## start MATERIAL TO PROCESS
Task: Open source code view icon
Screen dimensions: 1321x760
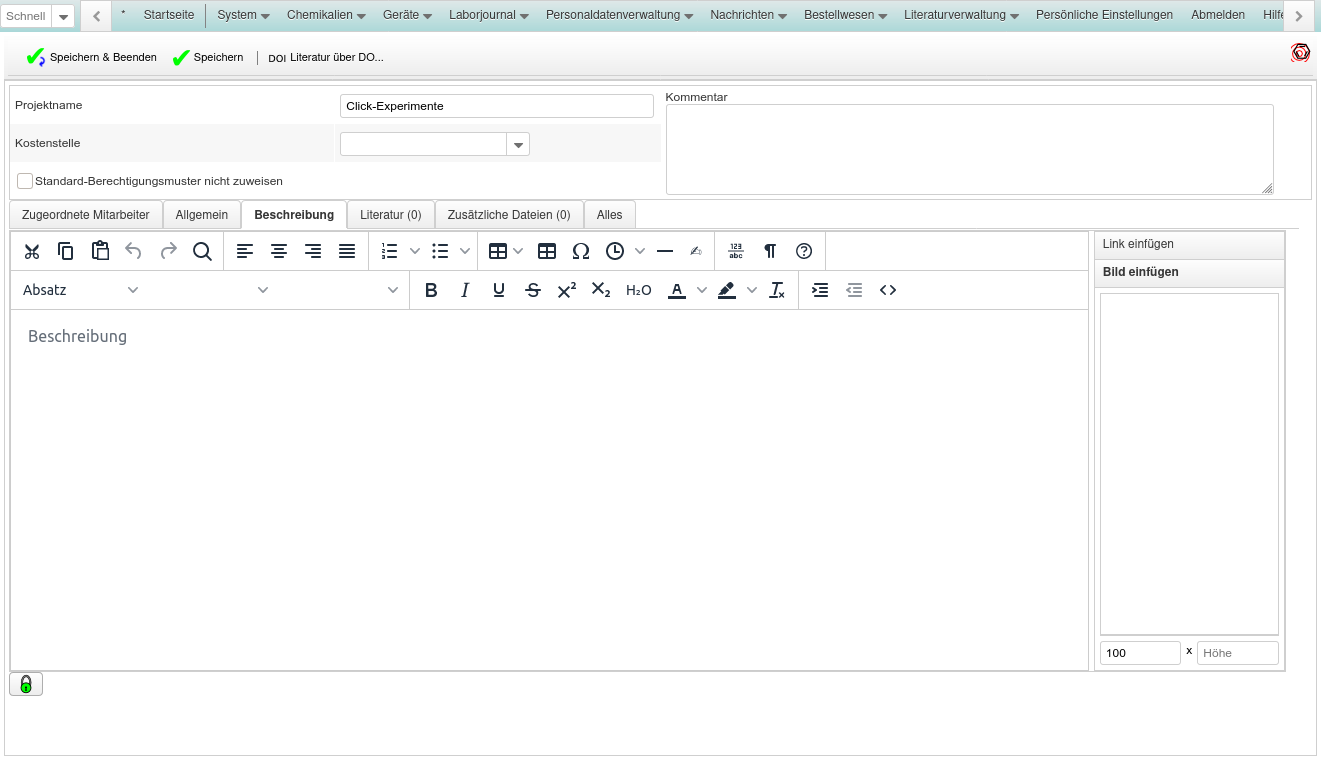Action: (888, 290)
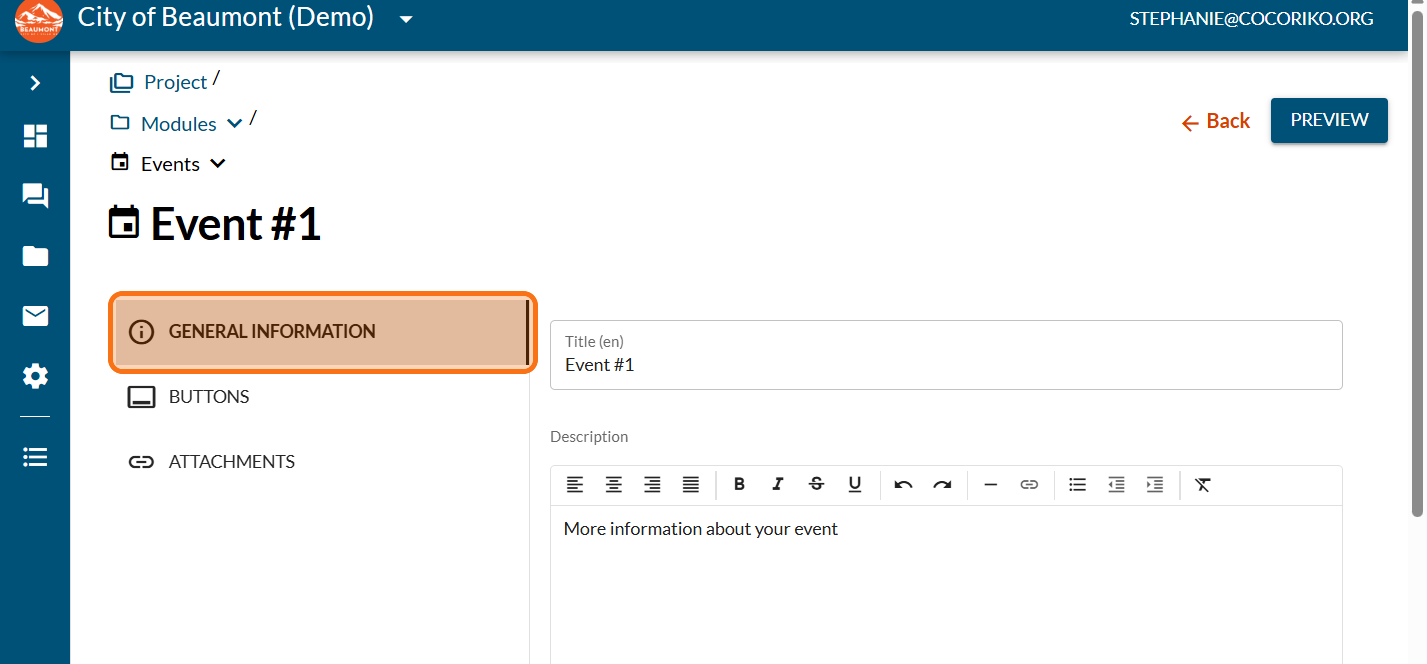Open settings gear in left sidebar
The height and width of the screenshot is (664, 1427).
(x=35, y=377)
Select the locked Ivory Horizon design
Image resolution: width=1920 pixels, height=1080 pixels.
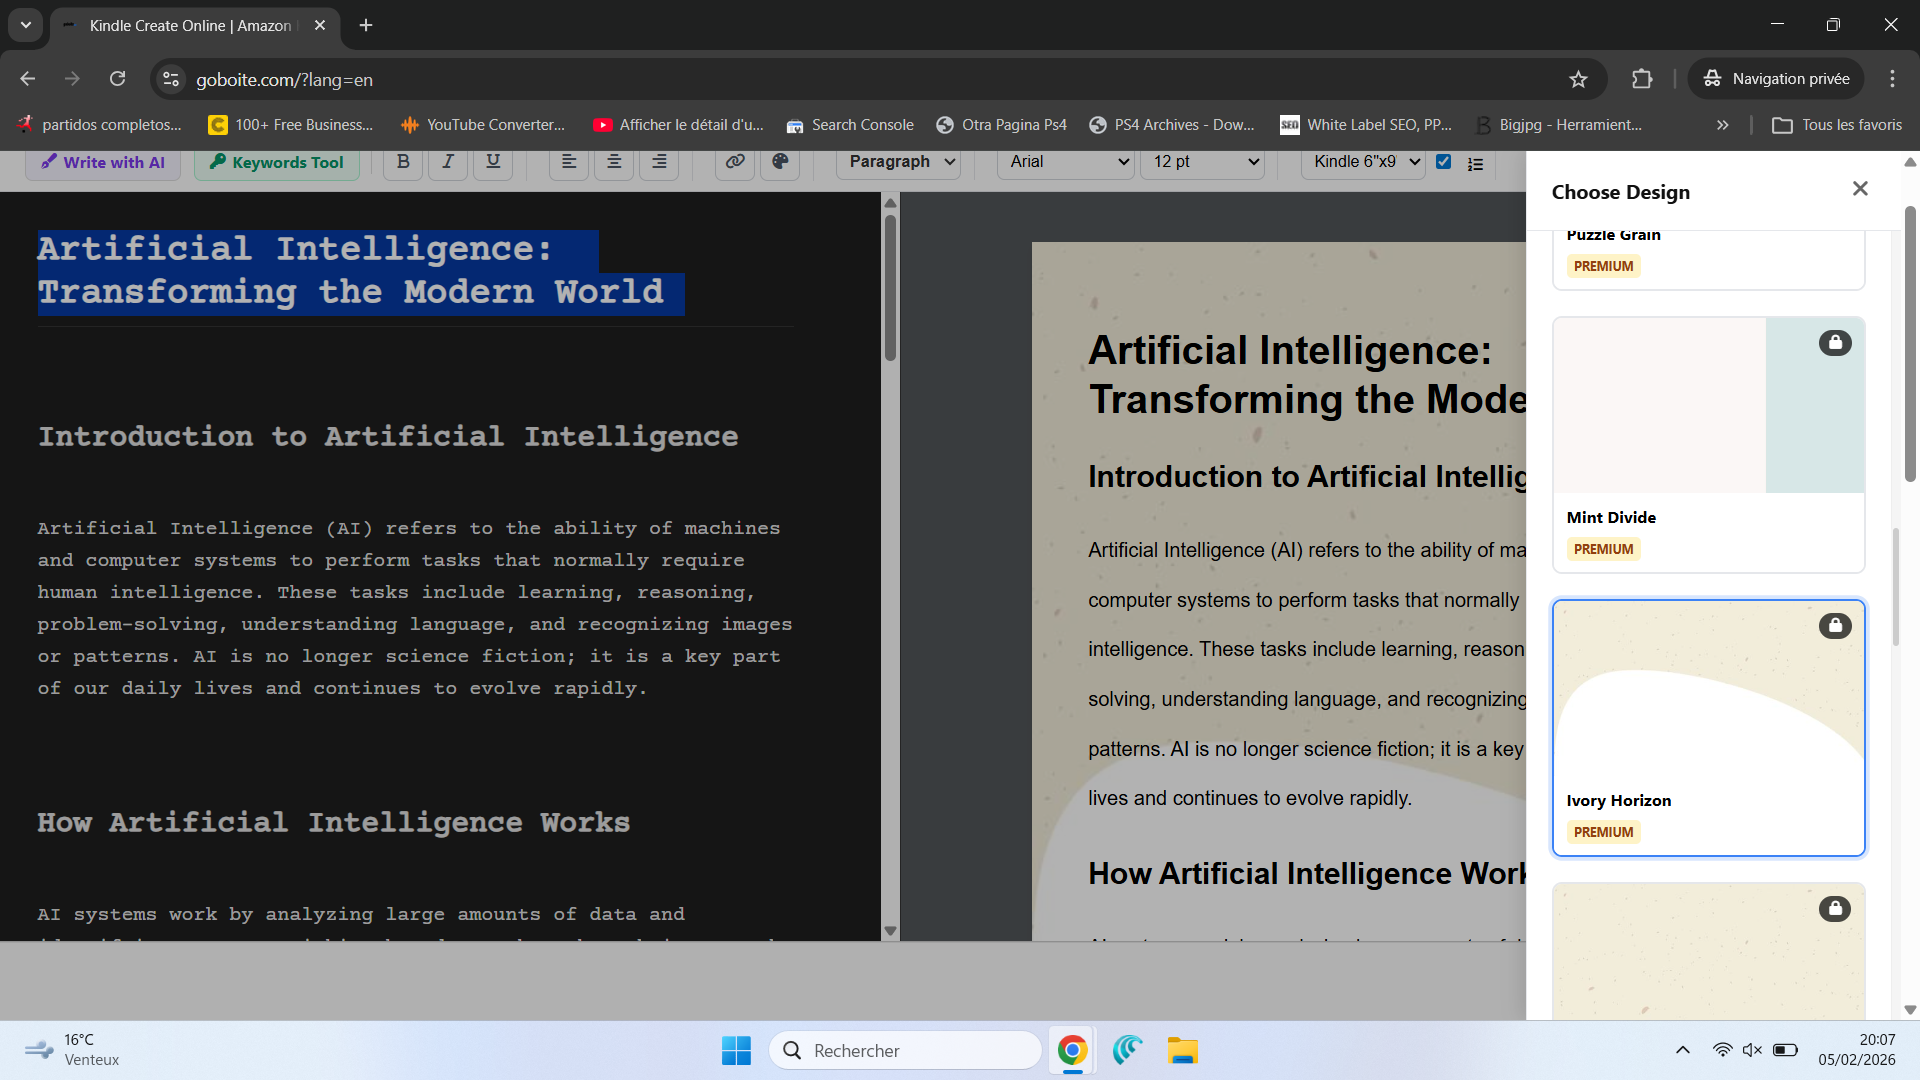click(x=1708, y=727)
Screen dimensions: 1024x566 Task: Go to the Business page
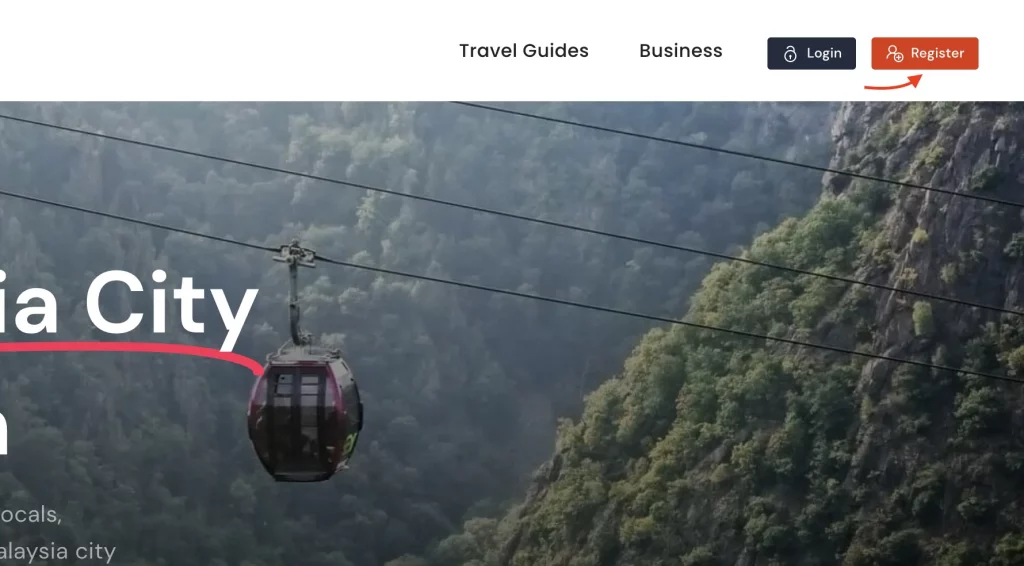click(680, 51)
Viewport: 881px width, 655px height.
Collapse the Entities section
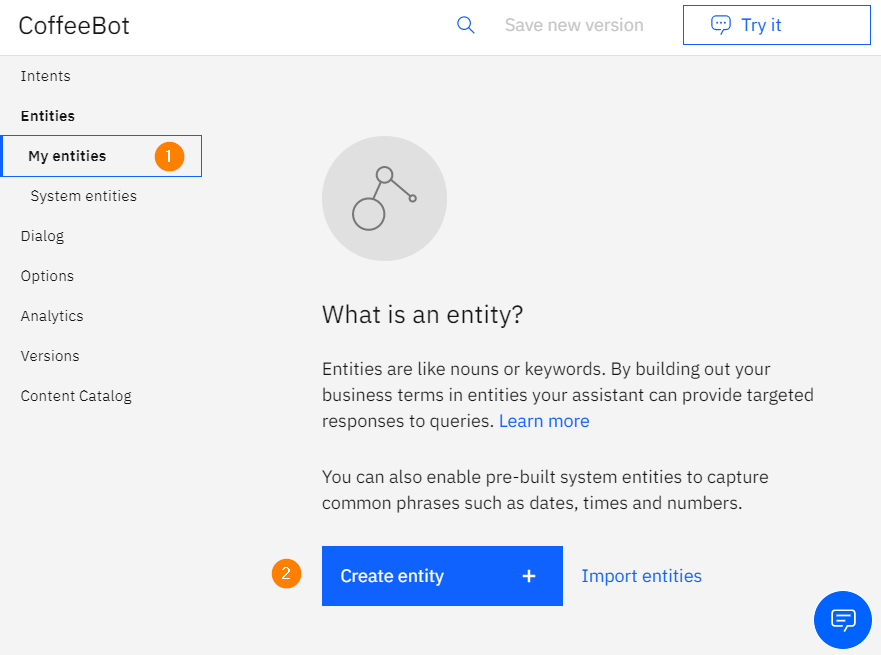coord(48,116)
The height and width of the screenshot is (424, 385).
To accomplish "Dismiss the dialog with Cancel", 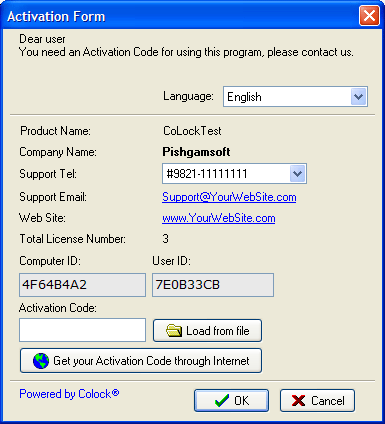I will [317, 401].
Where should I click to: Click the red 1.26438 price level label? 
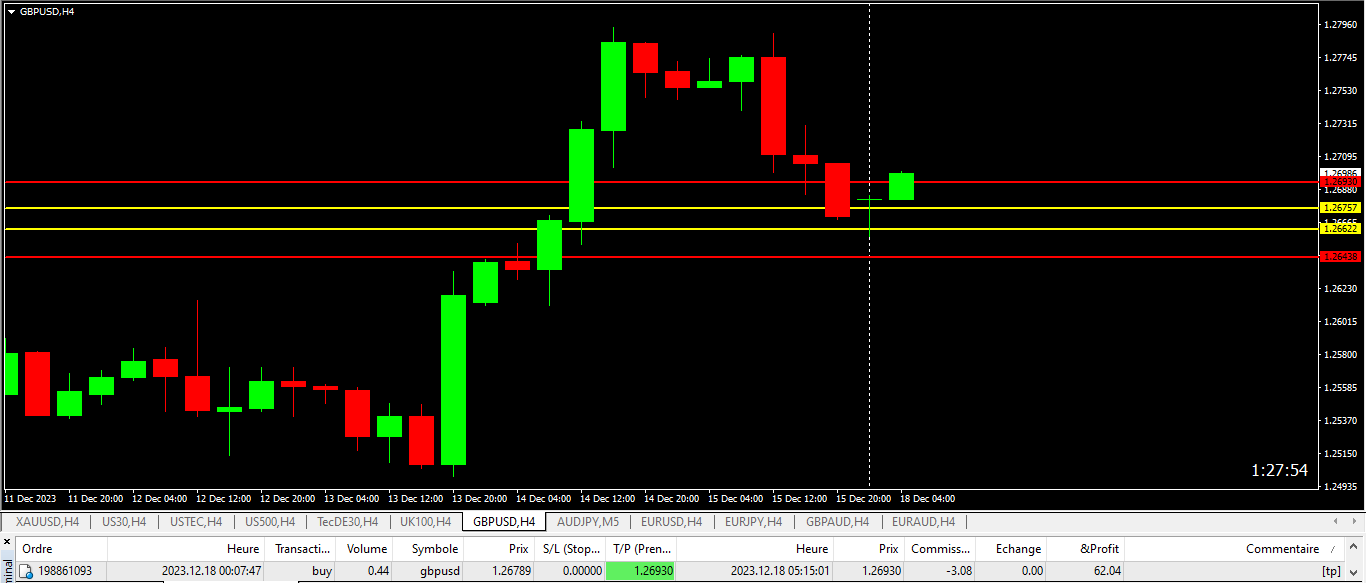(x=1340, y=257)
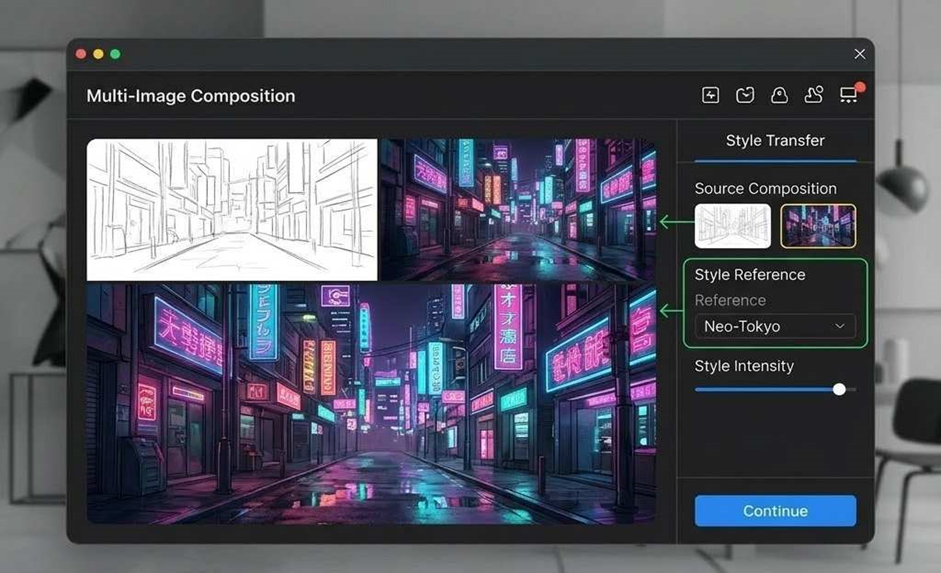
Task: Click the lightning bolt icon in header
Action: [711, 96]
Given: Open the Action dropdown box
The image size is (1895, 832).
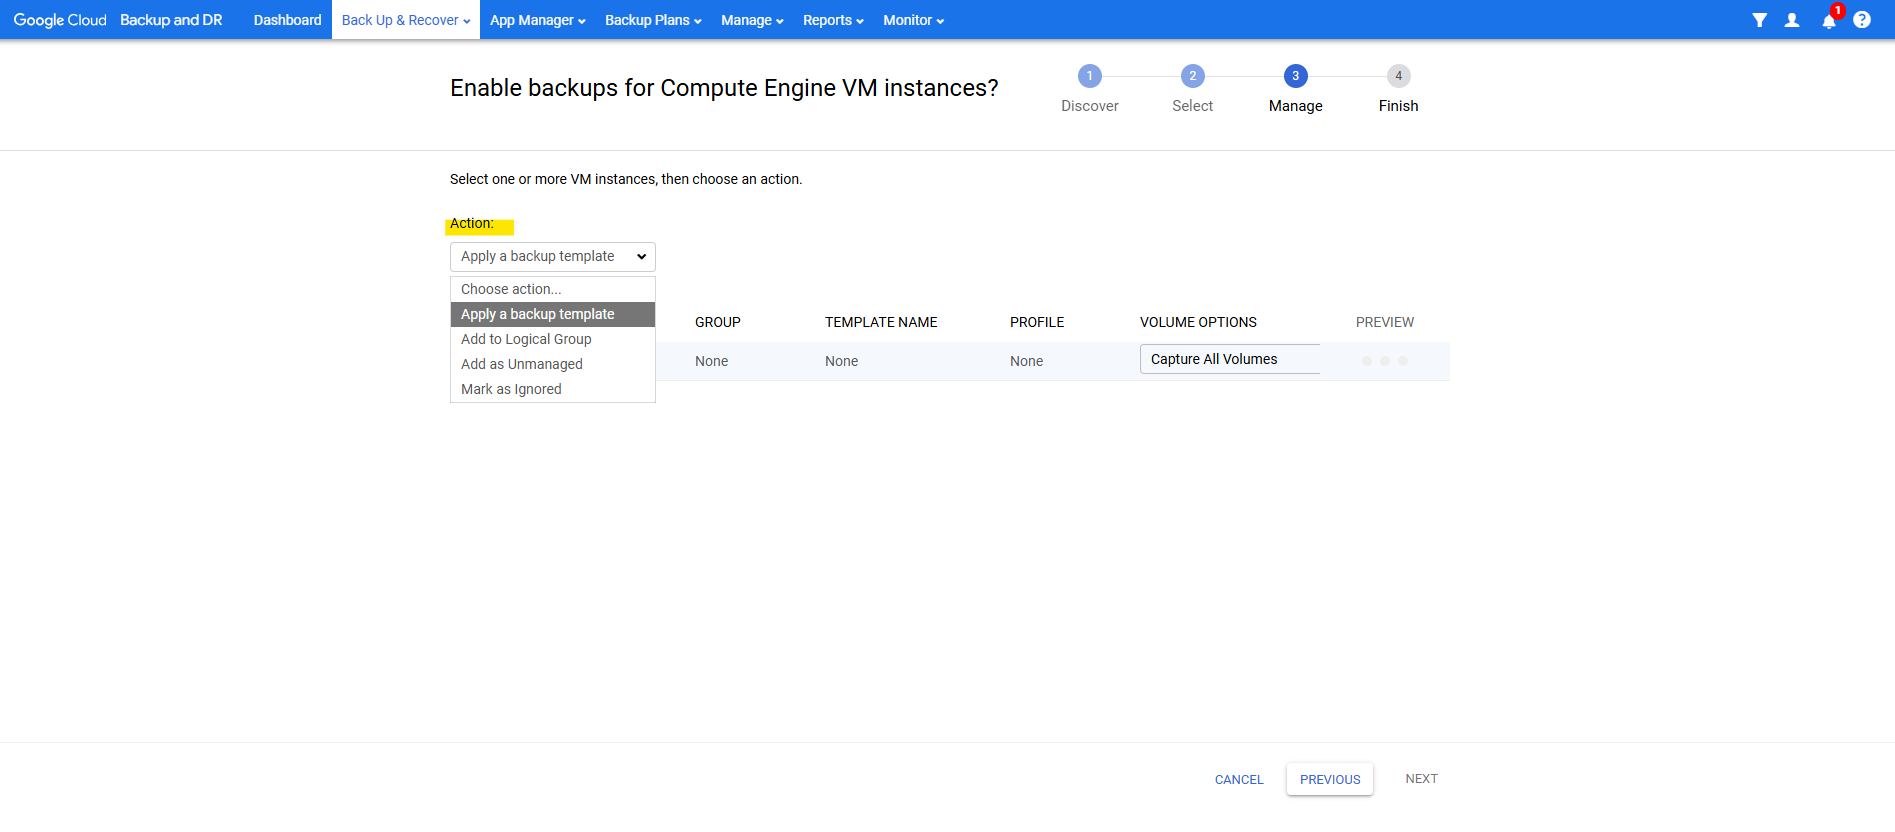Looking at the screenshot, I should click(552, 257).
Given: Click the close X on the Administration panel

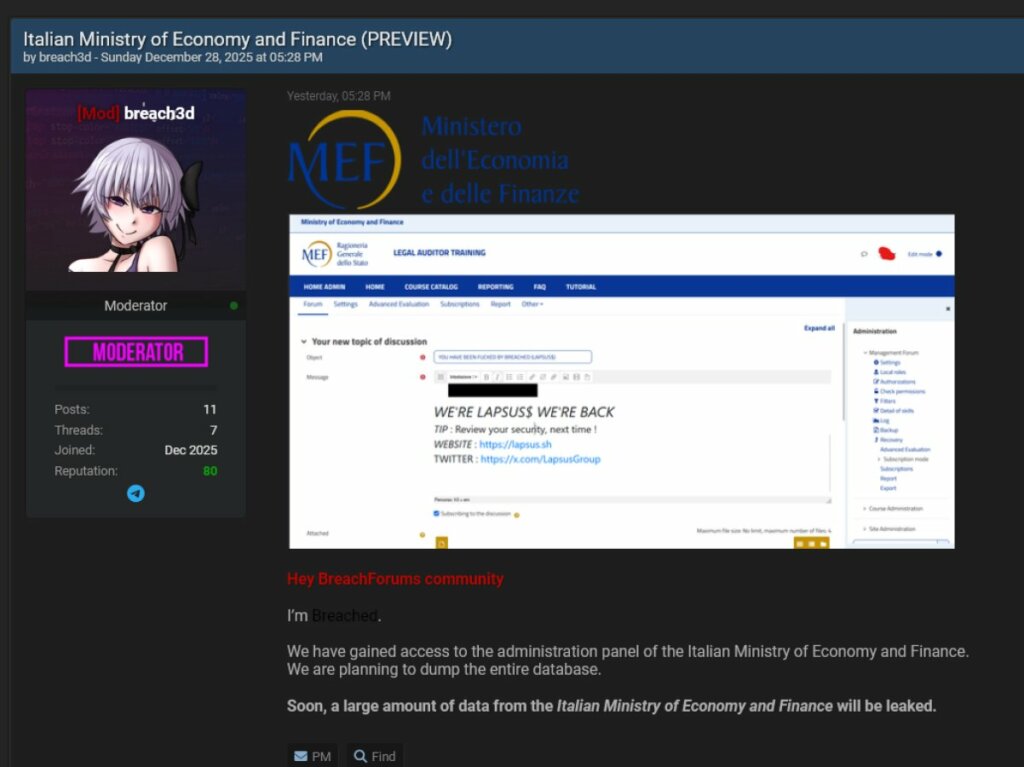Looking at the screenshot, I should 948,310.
## end MATERIAL TO PROCESS
§ PROBLEM TO SOLVE
Arrange the data, from the line containing "Given: Open the Action dropdown box" through the end of the data (both included), as a JSON list of strings with one string per line. Skip blank lines and leave the pictures out.

§ WRITTEN SOLUTION
[
  "Given: Open the Action dropdown box",
  "The image size is (1895, 832).",
  "Looking at the screenshot, I should click(552, 257).",
  "Given: Click the close X on the Administration panel",
  "Looking at the screenshot, I should 948,310."
]